Mechanical breeding of DNA/RNA sequences
The sequence-function relation in biology is uni-directional. Sequences are rejected in molecular evolution if they do not show a desired function. On the other hand, when molecular functions are designed by scientists, this logic is inverted: a function is designed by trial and error. Subsequent breeding of function by Selex is still limited by sequence space and selection protocols. Therefore, the feedback loop between theory-based molecular design and functional tests is only within a given sequence pool.
We will explore an autonomous strategy that combines both paradigms. Without human intervention on the level of molecules, the functions of the molecules will be selected by a mechanical, microfluidic parkour under the amplification of a cooperative phase transition. This approach is motivated by the preliminary finding that random sequences of RNA are selected solely on the basis of Earth's gravitation. Matching sequences form hydrogels and become so large and heavy that they sediment within less than an hour. We will explore the possibilities of such a purely mechanical selection of functional sequences and create microfluidic flow settings that autonomously select sequences from random RNA or DNA based on their macroscopic binding phenotype. For example, we will select a phenotype of small or large grained DNA/RNA gels, slow or fast sedimenting and weak or strong binding DNA/RNA. A special focus will be to select purely by gravity the RNA aptamers forming gels only upon binding to a target molecule i.e. a gelation co-factor. We will target the binding of RNA to short peptides.
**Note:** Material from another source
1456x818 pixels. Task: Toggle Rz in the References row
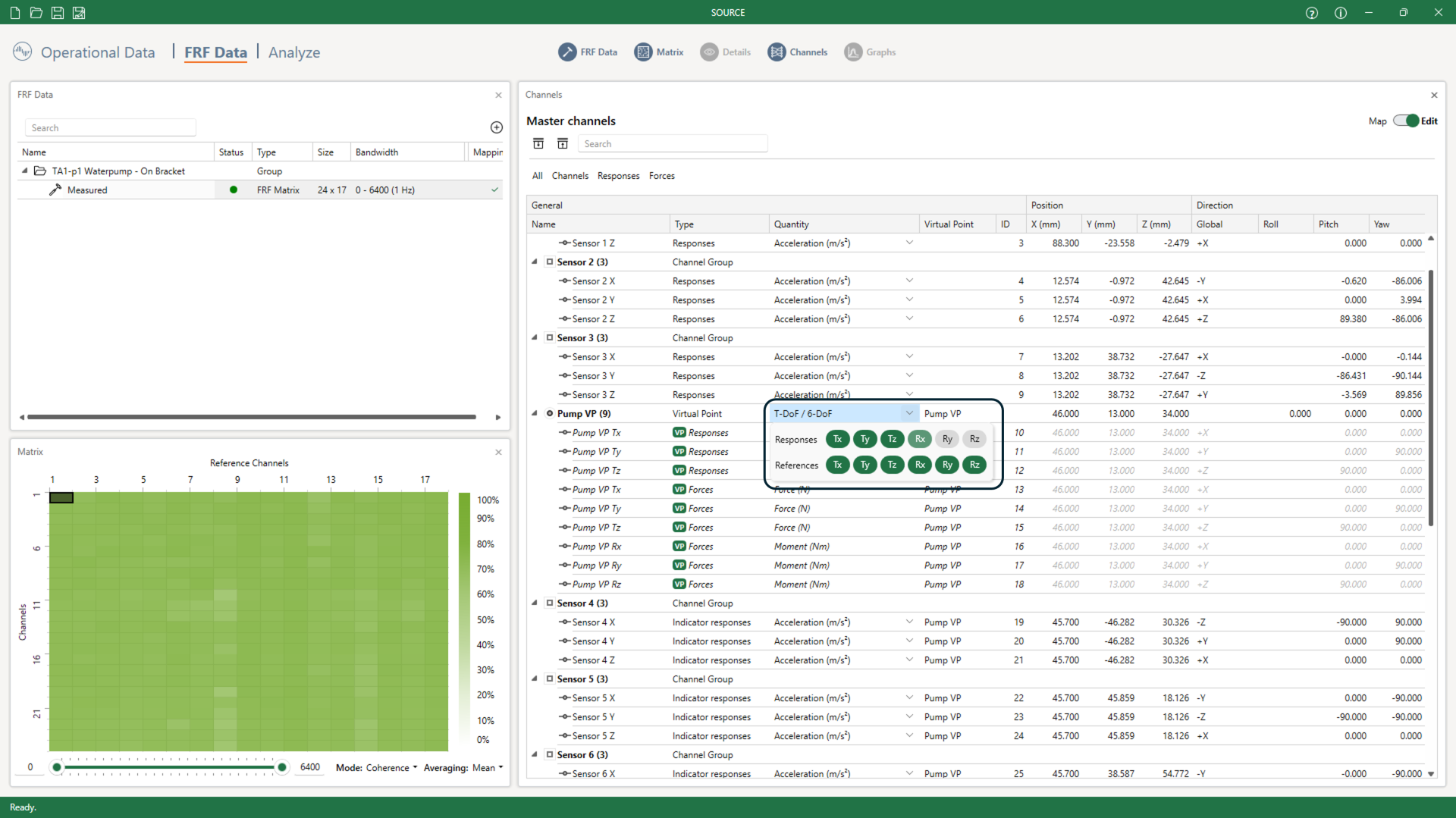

Previously, we have observed that apart from gravity, the movement in a temperature gradient is a strong selection force and can lead to complex molecular interaction networks. We have already shown that pools of tRNA-like molecules form gels in thermal traps or water-gas interfaces and implement a complex replicative function using simple chemistry and helped by salt cycling from physical phase transitions. In preliminary ligation experiments we have seen that temperature cycling leads to non-trivial sequence selection and a symmetry-breaking dynamics in sequence space with defined sequences. Both let us assume that a complex cooperative sequence dynamic is to be expected from the above proposed gel selection experiments. We have experience with chemical ligation and managed to tune Illumina sequencing for very short sequences of only 12mers. Sequencing will be our preferred readout method for analysis together with fluorescence imaging. We expect a rich cooperative sequence pattern that evolves over subsequent cycles of mechanical selection.
The natural connection with DNA origami approaches will connect our experiments with various groups in the SFB (Simmel (A02), Liedl (A06). Existing cooperation on the theory level with the Gerland (A03) and Frey (B02) groups will be expanded. We will share within the SFB our expertise of sequencing and affinity measurement in complex situations with microscale thermophoresis.